Show each line of the data below that contains the string "label". Copy every such line in full.

Collected data entries:
^^^^

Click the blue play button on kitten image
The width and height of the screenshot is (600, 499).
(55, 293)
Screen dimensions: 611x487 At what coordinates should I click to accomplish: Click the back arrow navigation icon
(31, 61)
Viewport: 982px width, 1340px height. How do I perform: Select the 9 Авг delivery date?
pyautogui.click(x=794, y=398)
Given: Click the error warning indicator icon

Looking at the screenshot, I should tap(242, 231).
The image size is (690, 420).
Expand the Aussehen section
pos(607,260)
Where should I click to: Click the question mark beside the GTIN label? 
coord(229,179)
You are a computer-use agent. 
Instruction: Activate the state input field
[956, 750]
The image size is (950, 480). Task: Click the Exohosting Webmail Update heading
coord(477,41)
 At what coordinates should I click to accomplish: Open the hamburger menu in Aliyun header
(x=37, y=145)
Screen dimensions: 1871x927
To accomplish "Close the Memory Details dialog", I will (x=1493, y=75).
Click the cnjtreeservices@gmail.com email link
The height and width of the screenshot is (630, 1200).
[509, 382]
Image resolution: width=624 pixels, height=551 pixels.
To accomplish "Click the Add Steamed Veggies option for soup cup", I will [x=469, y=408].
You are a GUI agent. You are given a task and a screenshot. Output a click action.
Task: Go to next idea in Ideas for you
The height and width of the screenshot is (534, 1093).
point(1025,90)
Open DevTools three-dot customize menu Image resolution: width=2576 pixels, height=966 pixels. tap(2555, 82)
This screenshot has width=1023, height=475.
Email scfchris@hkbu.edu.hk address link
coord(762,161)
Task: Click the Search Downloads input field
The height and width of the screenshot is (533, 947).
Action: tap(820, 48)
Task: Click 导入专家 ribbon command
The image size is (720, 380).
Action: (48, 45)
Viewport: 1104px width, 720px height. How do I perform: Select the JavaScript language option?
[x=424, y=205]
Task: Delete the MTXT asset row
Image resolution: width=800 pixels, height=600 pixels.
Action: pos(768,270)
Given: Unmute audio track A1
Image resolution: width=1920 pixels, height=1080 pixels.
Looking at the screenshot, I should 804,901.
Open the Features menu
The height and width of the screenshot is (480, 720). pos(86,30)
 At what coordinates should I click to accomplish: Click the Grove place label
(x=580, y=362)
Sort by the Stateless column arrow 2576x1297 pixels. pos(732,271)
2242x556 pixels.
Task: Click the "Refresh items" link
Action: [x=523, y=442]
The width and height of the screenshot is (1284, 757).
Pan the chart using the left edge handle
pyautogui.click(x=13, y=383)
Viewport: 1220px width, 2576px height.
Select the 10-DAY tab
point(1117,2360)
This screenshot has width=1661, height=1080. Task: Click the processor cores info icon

^^^^

* SOLUTION TO THIS PROBLEM
Where should I click to: Click the question mark beside the GTIN label? 
 At what coordinates should I click to accomplish: Click the Grove place label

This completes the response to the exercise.